**Yapılacak işler**
**A)** Dalgınlık anlatılarının "aynı anda çalmıştır." ile başlayıp "içinde tuttuğunu farketmek." ifadesine kadar, bu ifade de dahil olmak üzere süren bölümünü aynen yineleyin.
**B)** Dalgınlık anlatılarını iki cümleyle özetleyin.
**C)** Dalgınlık anlatılarını metnin bittiği yerden devam ettirin.

-kitapçıda çalışan kıza "fantastik kitaplar nerede?" diye soracakken, "fantezi kitapları nerede?" diye sormak
-kafanın bir dünya tilki ile dolu olduğu bir anda, tükenmez kalemi ağza sokup, sigara ile yazmaya çalışmak.
daha kombi denen mucizenin evlerimize teşrif etmediği, develerin tellal , pirelerin berber olduğu yıllarda, yıkanma ihtiyacını gidermek için banyoya giren baba kişisinin,kaynamış suyu kovaya boşalttıktan sonra tabure diye az önce sönmüş tüpün ızgarasına oturmasıyla vuku bulan ve baba kişisinin zagor tenay tadındaki ahhhhyakkkkkkkkk !!! nidası ile banyo önüne toplaşan aile eşrafının gülme krizlerine girmesine sebep olmuş olaydır.uzun bir zaman baba kişisinin kıçı dart tahtası gibi gezmeside cabası ondan hiç bahsetmiyim.
at kuyruk ve arkadaşı selim * asansöre binmişlerdir.
bunların arkasından asansöre bir adam daha biner.
o adam ikimiz tarafından da ilk defa görülmektedir. yani daha evvel bir tanışmışlıgımız yoktur.
mal selim bir yeri aramak için telefonu kulagına götürür.
hani arandıgını belli eden dııııt sesi geldigi anda o arkadan gelen abinin de telefonu çalmaya başlar.
aynı anda çalmıştır.
bizim mal selim heyecanlı bir şekilde kendi telefonunu kapatır, abiye döner ve;
'abi pardon ya seni mi aramışım?'
acil olmasına rağmen evden anahtarı bulamadığın için bir türlü çıkamamak. telaşla her yerde ararken; en sonunda anahtarı en başından beri avucunun içinde tuttuğunu farketmek.
üç arkadaş mutfaktadırlar.herşey gayet normal kendi seyrinde bir hayat yaşanmaktadır.derken içlerinden biri ısınan suyla çay demlemeye karar verir.ayağa kalkar ve demliğin kapağını açar ardından elindeki nesneden demliğin içine çay koymaya çalışır.fakat ciddi manada zorlanmaktadır çünkü elinde tuttuğu nesne hiçte zaptedilesi bir şey değildir.arkadaşının bu zor durumunu farkeden şahsım oturduğu koltuktan zıplar "dur hocam öyle değil şurdan delelim" der.ve delinmeye çalışılan nesnenin ağzı demliğin içine doğru yönlendirilir.hani bir üçüncü şahıs daha vardı ya işte; ayaktakiler ile olaya müdahil olmayan üçüncü şahıs birden göz göze gelir bir kaç saniyelik sukuttan sonra ayaktaki kahramanlarımız geçici hafızalarını kontrole başlarlar aaahhaa o da nesi ellerinde tuttukları nesne beş kiloluk sıvı yağ tenekesidir ve anlaşıldığı üzere çay demlemek için demliğe boşaltılmaya çalışılmaktadır.

**Kayıtlı veriler**
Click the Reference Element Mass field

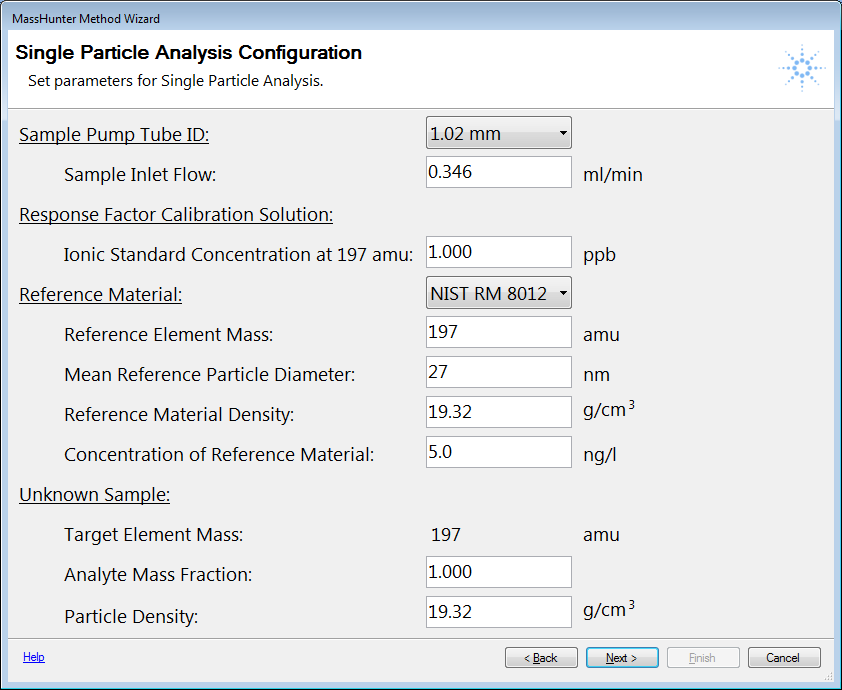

**Beklenen cevaplar**
**A)**
aynı anda çalmıştır.
bizim mal selim heyecanlı bir şekilde kendi telefonunu kapatır, abiye döner ve;
'abi pardon ya seni mi aramışım?'
acil olmasına rağmen evden anahtarı bulamadığın için bir türlü çıkamamak. telaşla her yerde ararken; en sonunda anahtarı en başından beri avucunun içinde tuttuğunu farketmek.

**B)** Dalgınlık anlatılarında kitapçıda fantastik kitaplar yerine fantezi kitaplarını sormak, tükenmez kalemi ağza alıp sigarayla yazmaya çalışmak ve evde her yerde aranan anahtarın baştan beri avuçta tutulduğunu fark etmek gibi dalgınlık anları sıralanır. Ayrıca az önce sönmüş tüpün ızgarasına oturan bir baba, asansördeki yabancı adamı kendisinin aradığını sanan Selim ve çay demlemek için demliğe beş kiloluk sıvı yağ tenekesini boşaltmaya çalışan arkadaşlar anlatılır.

**C)**
gelelim sonuca:hadi birinci şahıs çakmadı köfteyi, ona yardıma kalkan(bu ben oluyorum) da çakmadı hatta tenekenin bir yerinden delik açalımda hani hava basıncı yardımıyla belki sıvı yağ daha kolay dökülür gibisinden yüksek fizik bilgisiyle olaya damga vurmaya çalışan ben...ya oturana ne demeli o garibim "ne yapıyor bunlar" diye dalıp gitmiş, sonradan öğreniyoruz tabii, mübarek tam teslim bize öyle bir dalgınlık yapacağımız aklına gelmiyor işte arkadaş dediğin böyle olur * vesselam.
ağrıdan çatlayan başa iyi gelmesi için ilaç içmeye karar vermek, bunun için mutfağa gidip bir bardak su ile geri gelmek. suyun bir dikişte bitirilmesi, yarım saat sonra "ulan bu ilaç hiç mi iyi gelmedi" diye düşünürken bir boş bardağa bir de masada duran hapa bakıp doğuştan kafamın güzel olduğuna kanaat getirmek
üniversite birinci sınıfta açık yeşil gözlü, güneş yüzlü bir çocuğa fena tutulmuştum. 2 aylık bir platonik dönem sonucunda artık tam leyla kıvamına gelmiş, hayatımı tamamen onunla konuşabildiğim (bkz: pembe bulutlar), uzaktan görebildiğim (bkz: mavi gökyüzü), okula gelmediği (bkz: alacakaranlık) günler üzerine kurmuştum.
yaz tatili de bu çocuğun hayali ile bir rüya gibi geçip gittikten sonra 2. sınıfın ilk günü pür heyecan okula gittim. biricik sevdiğim de oradaydı; fakat bir garipti. saçlar koyulaşmış, yüzü daha sert hatlı olmuş, hatta beni tanımaz hale gelmişti. içimdeki leyla bunlara aldırmadı tabii, 2 ayda insan çok değişebilir, hatta sınıf arkadaşını unutabilirdi. dört gün boyunca yeni imajıyla platonik aşkımı takip ettikten sonra bir ders çıkışı 'selam' diyen bir sesle irkildim. döndüğümde bir önceki sene vurulduğum gözler bana bakıyordu. o okulun ilk günlerini ektiğini anlatırken 4 gündür kendisi zannettiğim sınıf arkadaşımız arkasından geçip gitti.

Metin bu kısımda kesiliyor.